Please turn the lines below into a JSON list of strings, one string per line, leaving out blank lines.

* _Records shown_:
---*---

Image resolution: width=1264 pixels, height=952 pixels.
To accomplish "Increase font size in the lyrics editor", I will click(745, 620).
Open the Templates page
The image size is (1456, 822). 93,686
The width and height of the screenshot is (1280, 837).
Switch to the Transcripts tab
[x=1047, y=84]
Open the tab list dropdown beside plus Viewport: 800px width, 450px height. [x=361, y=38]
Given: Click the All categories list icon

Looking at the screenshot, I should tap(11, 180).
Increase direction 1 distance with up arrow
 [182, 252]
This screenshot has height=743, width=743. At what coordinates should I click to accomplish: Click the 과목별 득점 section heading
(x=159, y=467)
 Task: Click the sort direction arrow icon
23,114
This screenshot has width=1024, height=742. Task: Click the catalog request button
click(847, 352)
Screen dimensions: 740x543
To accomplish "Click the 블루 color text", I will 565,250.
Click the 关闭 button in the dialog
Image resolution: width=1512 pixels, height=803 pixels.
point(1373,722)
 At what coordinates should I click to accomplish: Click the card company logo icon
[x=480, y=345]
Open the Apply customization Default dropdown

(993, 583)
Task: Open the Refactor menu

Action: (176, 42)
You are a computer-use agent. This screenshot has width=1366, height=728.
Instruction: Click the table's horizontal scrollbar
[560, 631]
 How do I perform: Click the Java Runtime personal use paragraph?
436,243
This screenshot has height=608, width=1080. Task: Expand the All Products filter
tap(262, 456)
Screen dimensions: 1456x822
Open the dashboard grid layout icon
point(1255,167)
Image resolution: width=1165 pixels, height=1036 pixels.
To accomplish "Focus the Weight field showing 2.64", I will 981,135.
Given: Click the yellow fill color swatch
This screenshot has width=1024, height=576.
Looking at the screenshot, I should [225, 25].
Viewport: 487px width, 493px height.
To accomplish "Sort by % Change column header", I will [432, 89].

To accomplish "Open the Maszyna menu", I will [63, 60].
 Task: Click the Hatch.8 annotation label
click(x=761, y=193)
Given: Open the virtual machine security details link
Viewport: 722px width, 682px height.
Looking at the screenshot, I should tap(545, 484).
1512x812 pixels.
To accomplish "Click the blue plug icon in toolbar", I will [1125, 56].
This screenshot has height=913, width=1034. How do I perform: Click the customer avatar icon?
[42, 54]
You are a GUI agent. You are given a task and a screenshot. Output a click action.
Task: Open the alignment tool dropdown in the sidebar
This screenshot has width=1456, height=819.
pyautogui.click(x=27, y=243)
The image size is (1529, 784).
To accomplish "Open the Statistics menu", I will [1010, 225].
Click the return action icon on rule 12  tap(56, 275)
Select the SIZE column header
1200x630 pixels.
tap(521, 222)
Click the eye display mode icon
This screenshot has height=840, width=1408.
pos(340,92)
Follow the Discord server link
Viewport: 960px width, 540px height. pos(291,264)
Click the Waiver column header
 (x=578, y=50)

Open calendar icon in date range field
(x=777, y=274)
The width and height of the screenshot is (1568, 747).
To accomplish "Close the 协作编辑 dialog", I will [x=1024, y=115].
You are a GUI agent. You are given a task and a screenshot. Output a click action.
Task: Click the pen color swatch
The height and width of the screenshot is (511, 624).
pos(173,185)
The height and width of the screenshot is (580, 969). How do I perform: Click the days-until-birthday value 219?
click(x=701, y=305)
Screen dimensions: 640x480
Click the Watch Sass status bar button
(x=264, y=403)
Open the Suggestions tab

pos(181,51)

---*---

* _Reply_:
[
  "Image resolution: width=1264 pixels, height=952 pixels.",
  "To accomplish \"Increase font size in the lyrics editor\", I will click(745, 620).",
  "Open the Templates page",
  "The image size is (1456, 822). 93,686",
  "The width and height of the screenshot is (1280, 837).",
  "Switch to the Transcripts tab",
  "[x=1047, y=84]",
  "Open the tab list dropdown beside plus Viewport: 800px width, 450px height. [x=361, y=38]",
  "Given: Click the All categories list icon",
  "Looking at the screenshot, I should tap(11, 180).",
  "Increase direction 1 distance with up arrow",
  " [182, 252]",
  "This screenshot has height=743, width=743. At what coordinates should I click to accomplish: Click the 과목별 득점 section heading",
  "(x=159, y=467)",
  " Task: Click the sort direction arrow icon",
  "23,114",
  "This screenshot has width=1024, height=742. Task: Click the catalog request button",
  "click(847, 352)",
  "Screen dimensions: 740x543",
  "To accomplish \"Click the 블루 color text\", I will 565,250.",
  "Click the 关闭 button in the dialog",
  "Image resolution: width=1512 pixels, height=803 pixels.",
  "point(1373,722)",
  " At what coordinates should I click to accomplish: Click the card company logo icon",
  "[x=480, y=345]",
  "Open the Apply customization Default dropdown",
  "(993, 583)",
  "Task: Open the Refactor menu",
  "Action: (176, 42)",
  "You are a computer-use agent. This screenshot has width=1366, height=728.",
  "Instruction: Click the table's horizontal scrollbar",
  "[560, 631]",
  " How do I perform: Click the Java Runtime personal use paragraph?",
  "436,243",
  "This screenshot has height=608, width=1080. Task: Expand the All Products filter",
  "tap(262, 456)",
  "Screen dimensions: 1456x822",
  "Open the dashboard grid layout icon",
  "point(1255,167)",
  "Image resolution: width=1165 pixels, height=1036 pixels.",
  "To accomplish \"Focus the Weight field showing 2.64\", I will 981,135.",
  "Given: Click the yellow fill color swatch",
  "This screenshot has width=1024, height=576.",
  "Looking at the screenshot, I should [225, 25].",
  "Viewport: 487px width, 493px height.",
  "To accomplish \"Sort by % Change column header\", I will [432, 89].",
  "To accomplish \"Open the Maszyna menu\", I will [63, 60].",
  " Task: Click the Hatch.8 annotation label",
  "click(x=761, y=193)",
  "Given: Open the virtual machine security details link",
  "Viewport: 722px width, 682px height.",
  "Looking at the screenshot, I should tap(545, 484).",
  "1512x812 pixels.",
  "To accomplish \"Click the blue plug icon in toolbar\", I will [1125, 56].",
  "This screenshot has height=913, width=1034. How do I perform: Click the customer avatar icon?",
  "[42, 54]",
  "You are a GUI agent. You are given a task and a screenshot. Output a click action.",
  "Task: Open the alignment tool dropdown in the sidebar",
  "This screenshot has width=1456, height=819.",
  "pyautogui.click(x=27, y=243)",
  "The image size is (1529, 784).",
  "To accomplish \"Open the Statistics menu\", I will [1010, 225].",
  "Click the return action icon on rule 12  tap(56, 275)",
  "Select the SIZE column header",
  "1200x630 pixels.",
  "tap(521, 222)",
  "Click the eye display mode icon",
  "This screenshot has height=840, width=1408.",
  "pos(340,92)",
  "Follow the Discord server link",
  "Viewport: 960px width, 540px height. pos(291,264)",
  "Click the Waiver column header",
  " (x=578, y=50)",
  "Open calendar icon in date range field",
  "(x=777, y=274)",
  "The width and height of the screenshot is (1568, 747).",
  "To accomplish \"Close the 协作编辑 dialog\", I will [x=1024, y=115].",
  "You are a GUI agent. You are given a task and a screenshot. Output a click action.",
  "Task: Click the pen color swatch",
  "The height and width of the screenshot is (511, 624).",
  "pos(173,185)",
  "The height and width of the screenshot is (580, 969). How do I perform: Click the days-until-birthday value 219?",
  "click(x=701, y=305)",
  "Screen dimensions: 640x480",
  "Click the Watch Sass status bar button",
  "(x=264, y=403)",
  "Open the Suggestions tab",
  "pos(181,51)"
]